In cloud computing lately, trust seems to be on everyone's mind.
Alan Murphy of the Virtual Data Center blog points to the dynamic nature of the cloud as a reason why there will need to be more "trust" between customers and vendors:
So moving forward, as the security people tear apart the (in)security of cloud computing, the rest of the world will just need to take that leap of trust. A lowering of our standards for what we can control in the cloud's outsourced data model.
As an end user, it kills me, but I know I have to make those sacrifices, if I want to use those services. So I have to modify my level of trust, and apply new and stronger safeguards to the rest of my work flow processes (personal and professional) to make sure I'm able to recover if/when there is a massive breach that's beyond my control.
My recovery is something I can control, and I definitely trust myself.
Chris Hoff of the blog Rational Survivability responds by pointing out that if more trust means less security, we've got a problem:
In simply closing our eyes, holding our breath, and accepting that in the name of utility, agility, flexibility, and economy, we're ignoring many of the lessons we've learned over the years, we are repeating the same mistakes and magically expecting (that) they will yield a different outcome.
A few months ago, I sat through a very cool "unsession" at the Cloud Summit Executive in San Jose, Calif., in which the conversation ranged across an incredibly broad range of cloud-related subjects. I wrote about that session not long after, but I was reminded of it again, after a conversation with Alan Cohen, in which he articulated his belief that what every enterprise wants from the cloud revolves around a single word.
Throughout the cloud summit session, that same word kept rising to the surface, time and time again: trust.
Trust is at the heart of the resistance that many enterprise customers have with the cloud. Take the cloud skepticism of SearchDataCenter.com's Chuck Goolsbee. Among many concerns he has with the cloud-computing model, he points to applications that must pass Payment Card Industry muster. PCI standards are thorough and intense, and Goolsbee doesn't think that the cloud is up to the task:
So can any of this be trusted to a cloud? I doubt it. A cloud is amorphous and indistinct. It is layer seven, abstracted from all the lower layers. You can't audit a cloud. It is virtual. Sure, we all know that it translates to a physical manifestation at some point, but can you touch it?
Can you audit, with absolute certainty, its file systems, logs, and physical access? Can you be absolutely certain that it is physically secure? Can you be absolutely certain that its virtualized file systems are not mingled on a physical disk with somebody else's data?
Absolute certainty is required for compliance. You can't find absolute certainty out there in a cloud, by definition.
Did you catch that first sentence? To Chuck, PCI in the cloud boils down to trust. Folks like Murphy and Hoff, who talk about cloud security, are obviously talking about trust. Those worried about data ownership are worried about trust--as in "I don't trust such a critical asset to anyone but my own company."
Those interested in "cloud sprawl" are worried about trust--as in "how can I trust that my employees aren't wasting my money or putting my data in harm's way?" CFOs worry about trusting that cloud bills will stick to some predictable budget over the course of a year.
But trust is being addressed in the cloud, as we speak. Rich Miller of Data Center Knowledge outlines a response to Goolsbee's PCI concerns, and he points to a very important post by Michael Dahn of the PCI Blog. Michael Sheehan at GoGrid responds to several of Goolsbee's other points.

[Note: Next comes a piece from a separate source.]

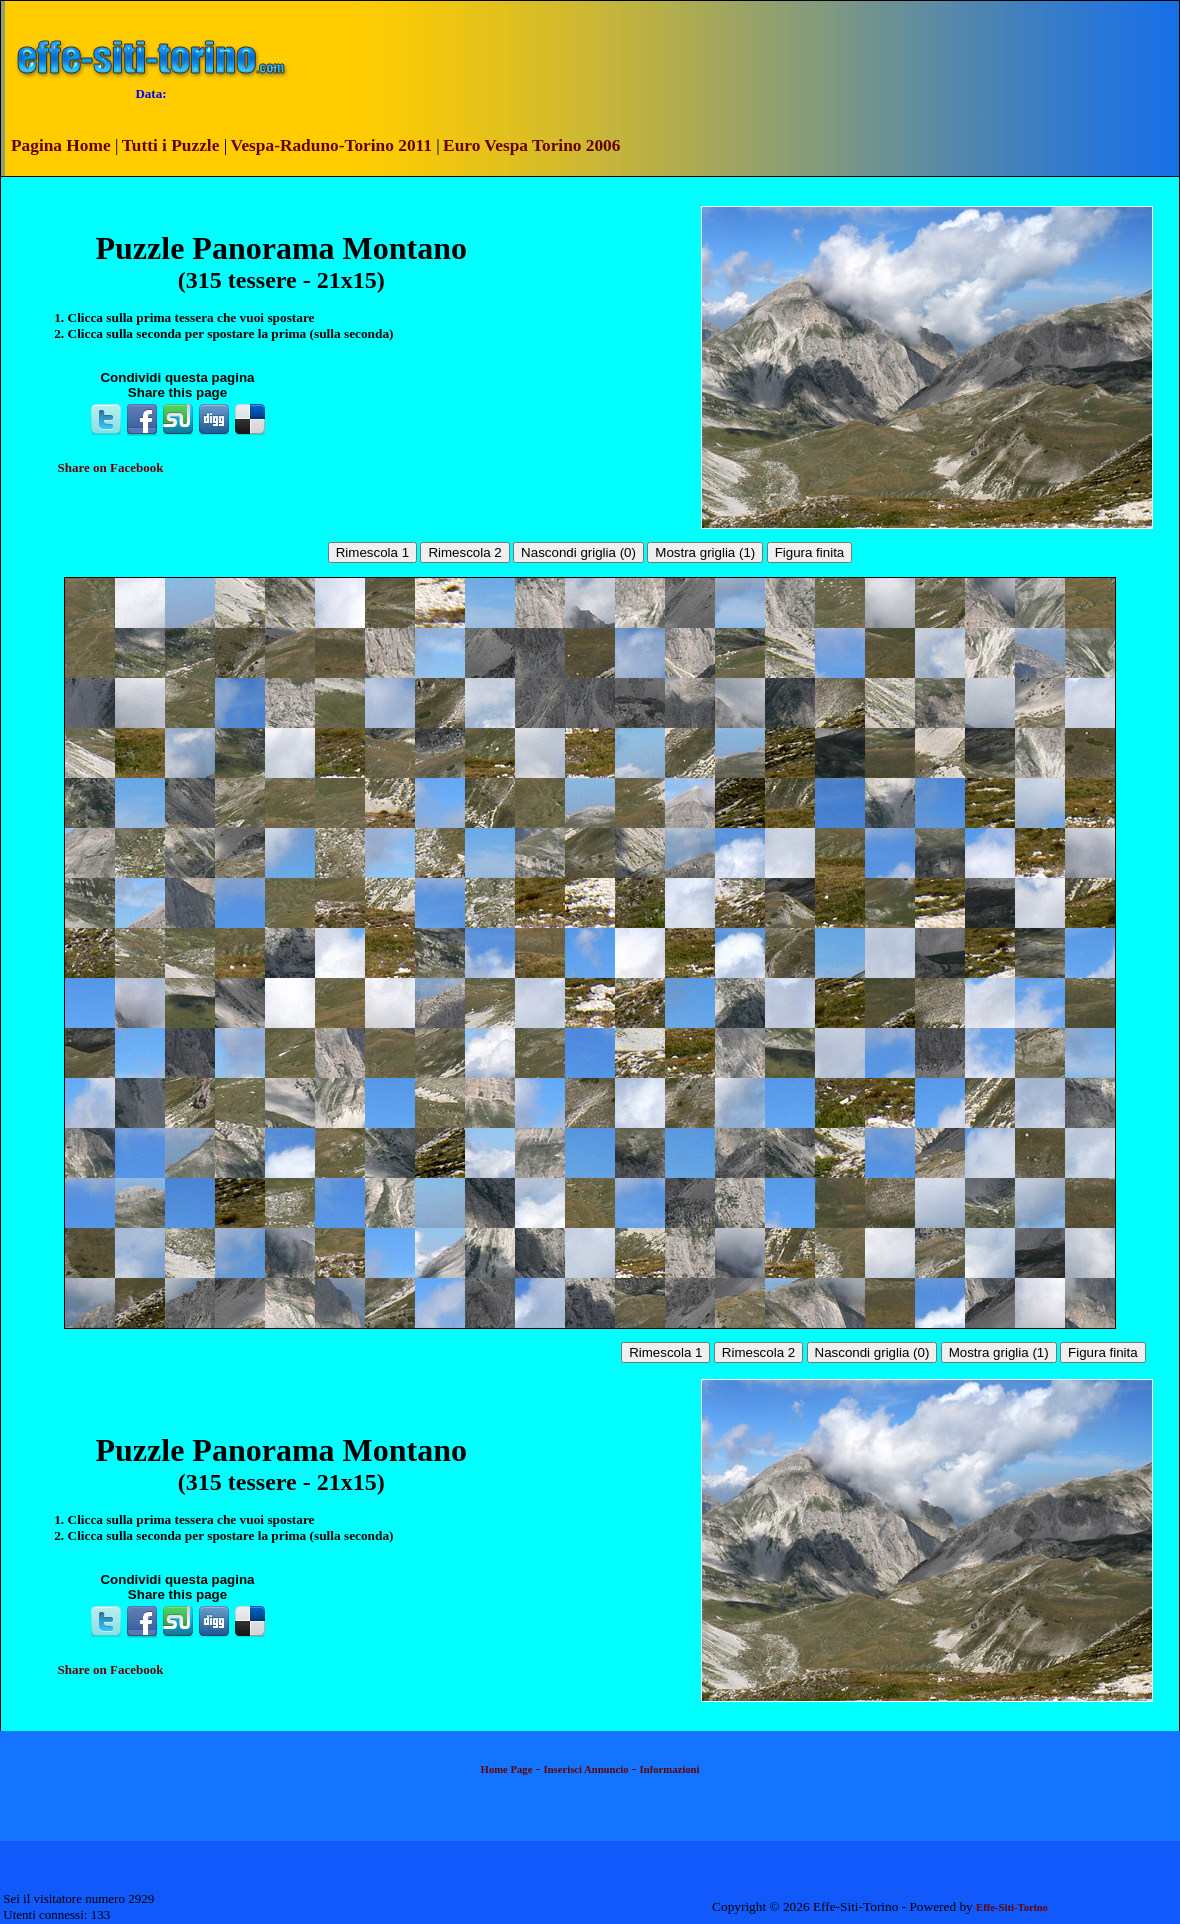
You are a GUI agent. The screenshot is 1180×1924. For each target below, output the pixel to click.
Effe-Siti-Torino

I'm not saying that all trust issues (even all the ones Goolsbee outlines) are handled now, or will clearly be handled in the next year or two. Rather, I note that no enterprise seems eager to commit key applications to the cloud without security and control--both trust issues. Entrepreneurial opportunity abounds to solve trust issues.
One of the biggest contributors to trust solutions in the cloud will likely be your network service provider--both old-school carriers and new-wave mobile networks pushing into that market.
Imagine an explosion of new network services that build trust into your service, without the requirement to alter application or infrastructure architectures. Technologies that give the enterprise complete trust in the integrity of their cloud data and workloads. New business models that simplify federated cloud computing while increasing security.
Before anyone is willing to make a firm commitment the cloud, they have to trust it. I understand that need. The good news is that most of the cloud market does too, and this market will survive based on its ability to gain it. You can bet that trust will be the focus of a lot of innovation in 2009.